Up to and including the line containing "Toggle sort order on 成交量 column", set down each line of the entries below exactly, starting from the first, and leave out the rest.

(Information shown begins)

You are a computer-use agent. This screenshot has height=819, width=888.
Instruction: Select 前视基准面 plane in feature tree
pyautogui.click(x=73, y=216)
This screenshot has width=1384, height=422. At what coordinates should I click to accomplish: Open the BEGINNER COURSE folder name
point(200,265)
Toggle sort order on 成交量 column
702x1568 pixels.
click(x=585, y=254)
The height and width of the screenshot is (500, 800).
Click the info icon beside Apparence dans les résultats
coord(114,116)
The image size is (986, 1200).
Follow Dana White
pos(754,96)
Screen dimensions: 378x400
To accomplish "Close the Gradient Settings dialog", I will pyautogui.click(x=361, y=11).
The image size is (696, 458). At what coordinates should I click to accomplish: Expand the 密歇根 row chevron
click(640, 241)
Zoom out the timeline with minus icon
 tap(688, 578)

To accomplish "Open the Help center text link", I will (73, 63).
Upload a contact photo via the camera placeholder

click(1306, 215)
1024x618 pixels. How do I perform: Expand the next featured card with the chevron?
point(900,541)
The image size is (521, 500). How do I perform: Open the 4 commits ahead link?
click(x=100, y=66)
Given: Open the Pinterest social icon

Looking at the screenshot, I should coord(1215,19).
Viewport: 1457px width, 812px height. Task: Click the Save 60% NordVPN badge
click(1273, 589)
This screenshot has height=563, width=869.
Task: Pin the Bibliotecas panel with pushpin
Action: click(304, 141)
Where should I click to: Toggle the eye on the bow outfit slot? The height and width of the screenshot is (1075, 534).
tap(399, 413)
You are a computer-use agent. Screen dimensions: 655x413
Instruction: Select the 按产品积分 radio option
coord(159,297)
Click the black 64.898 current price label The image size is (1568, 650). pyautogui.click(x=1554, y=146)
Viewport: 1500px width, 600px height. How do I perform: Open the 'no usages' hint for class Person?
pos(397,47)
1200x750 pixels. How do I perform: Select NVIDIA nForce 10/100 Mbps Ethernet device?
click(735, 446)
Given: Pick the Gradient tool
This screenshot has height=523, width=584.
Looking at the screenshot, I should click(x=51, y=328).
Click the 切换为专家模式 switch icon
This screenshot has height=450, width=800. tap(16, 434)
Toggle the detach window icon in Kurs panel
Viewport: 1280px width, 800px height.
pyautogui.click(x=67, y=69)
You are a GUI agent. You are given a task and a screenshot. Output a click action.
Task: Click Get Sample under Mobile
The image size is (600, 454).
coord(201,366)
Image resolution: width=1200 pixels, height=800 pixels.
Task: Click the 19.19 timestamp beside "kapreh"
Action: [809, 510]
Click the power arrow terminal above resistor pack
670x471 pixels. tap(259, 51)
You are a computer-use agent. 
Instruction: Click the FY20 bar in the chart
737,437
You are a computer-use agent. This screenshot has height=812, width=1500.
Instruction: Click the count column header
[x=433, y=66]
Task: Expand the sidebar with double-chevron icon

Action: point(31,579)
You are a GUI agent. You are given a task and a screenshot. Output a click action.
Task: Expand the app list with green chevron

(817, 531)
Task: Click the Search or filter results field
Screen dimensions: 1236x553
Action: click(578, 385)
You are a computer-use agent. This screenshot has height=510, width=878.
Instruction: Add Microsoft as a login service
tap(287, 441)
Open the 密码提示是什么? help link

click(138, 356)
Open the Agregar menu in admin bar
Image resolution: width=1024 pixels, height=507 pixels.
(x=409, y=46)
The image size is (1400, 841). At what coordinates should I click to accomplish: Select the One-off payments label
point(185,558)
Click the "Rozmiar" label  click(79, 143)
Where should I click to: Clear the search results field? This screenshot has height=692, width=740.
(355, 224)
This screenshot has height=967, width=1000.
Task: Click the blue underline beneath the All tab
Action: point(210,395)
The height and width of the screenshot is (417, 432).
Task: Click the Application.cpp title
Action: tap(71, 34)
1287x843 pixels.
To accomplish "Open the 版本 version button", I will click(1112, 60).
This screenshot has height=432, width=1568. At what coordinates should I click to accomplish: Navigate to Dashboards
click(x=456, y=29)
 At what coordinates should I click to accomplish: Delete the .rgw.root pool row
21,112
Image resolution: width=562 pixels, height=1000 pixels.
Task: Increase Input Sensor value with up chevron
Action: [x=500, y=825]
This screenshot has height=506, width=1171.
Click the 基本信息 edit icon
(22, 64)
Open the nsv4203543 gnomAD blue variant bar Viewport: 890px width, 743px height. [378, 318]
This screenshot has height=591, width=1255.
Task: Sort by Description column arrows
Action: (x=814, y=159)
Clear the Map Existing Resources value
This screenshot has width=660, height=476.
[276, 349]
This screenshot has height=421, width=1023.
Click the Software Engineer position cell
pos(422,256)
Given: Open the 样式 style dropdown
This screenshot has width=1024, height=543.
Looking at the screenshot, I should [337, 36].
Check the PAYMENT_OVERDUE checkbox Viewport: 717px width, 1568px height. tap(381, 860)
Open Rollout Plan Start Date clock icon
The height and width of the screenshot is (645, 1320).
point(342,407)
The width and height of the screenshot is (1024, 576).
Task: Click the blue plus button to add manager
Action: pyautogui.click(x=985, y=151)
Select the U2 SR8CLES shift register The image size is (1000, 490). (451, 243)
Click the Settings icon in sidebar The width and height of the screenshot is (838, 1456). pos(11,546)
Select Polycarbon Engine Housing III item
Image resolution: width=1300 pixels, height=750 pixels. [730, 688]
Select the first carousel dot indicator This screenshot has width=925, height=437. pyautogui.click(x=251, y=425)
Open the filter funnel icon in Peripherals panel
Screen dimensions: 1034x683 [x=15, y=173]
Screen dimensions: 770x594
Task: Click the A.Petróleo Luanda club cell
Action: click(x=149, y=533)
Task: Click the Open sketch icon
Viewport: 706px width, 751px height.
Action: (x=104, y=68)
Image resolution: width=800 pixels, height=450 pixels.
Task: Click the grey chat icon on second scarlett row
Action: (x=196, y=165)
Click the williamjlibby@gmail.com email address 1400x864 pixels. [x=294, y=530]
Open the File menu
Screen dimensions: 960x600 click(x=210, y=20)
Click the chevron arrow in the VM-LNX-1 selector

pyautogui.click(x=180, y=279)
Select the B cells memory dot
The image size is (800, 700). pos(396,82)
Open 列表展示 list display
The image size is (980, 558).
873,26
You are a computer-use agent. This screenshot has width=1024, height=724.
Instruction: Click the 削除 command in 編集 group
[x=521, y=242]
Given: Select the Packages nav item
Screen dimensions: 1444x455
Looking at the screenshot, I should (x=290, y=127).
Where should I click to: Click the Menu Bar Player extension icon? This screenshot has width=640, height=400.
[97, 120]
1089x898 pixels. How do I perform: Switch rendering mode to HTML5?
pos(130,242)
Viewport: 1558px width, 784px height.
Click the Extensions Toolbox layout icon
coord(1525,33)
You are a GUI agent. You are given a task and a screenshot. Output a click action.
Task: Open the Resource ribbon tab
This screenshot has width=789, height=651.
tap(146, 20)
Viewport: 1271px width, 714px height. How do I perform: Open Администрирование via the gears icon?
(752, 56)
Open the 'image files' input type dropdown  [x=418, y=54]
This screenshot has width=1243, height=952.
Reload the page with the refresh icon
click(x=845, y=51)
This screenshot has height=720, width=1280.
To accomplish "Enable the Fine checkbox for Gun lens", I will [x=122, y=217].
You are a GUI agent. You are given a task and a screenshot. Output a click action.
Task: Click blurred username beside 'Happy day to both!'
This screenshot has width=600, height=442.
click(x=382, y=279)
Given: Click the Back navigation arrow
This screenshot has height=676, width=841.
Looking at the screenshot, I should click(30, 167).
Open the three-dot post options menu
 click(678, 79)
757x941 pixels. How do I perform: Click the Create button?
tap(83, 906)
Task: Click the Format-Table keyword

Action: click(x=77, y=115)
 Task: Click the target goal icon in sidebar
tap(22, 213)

(Information shown ends)

Answer for the task:
You are a computer-use agent. This screenshot has height=819, width=888.
Instruction: Select 前视基准面 plane in feature tree
pyautogui.click(x=73, y=216)
This screenshot has width=1384, height=422. At what coordinates should I click to accomplish: Open the BEGINNER COURSE folder name
point(200,265)
Toggle sort order on 成交量 column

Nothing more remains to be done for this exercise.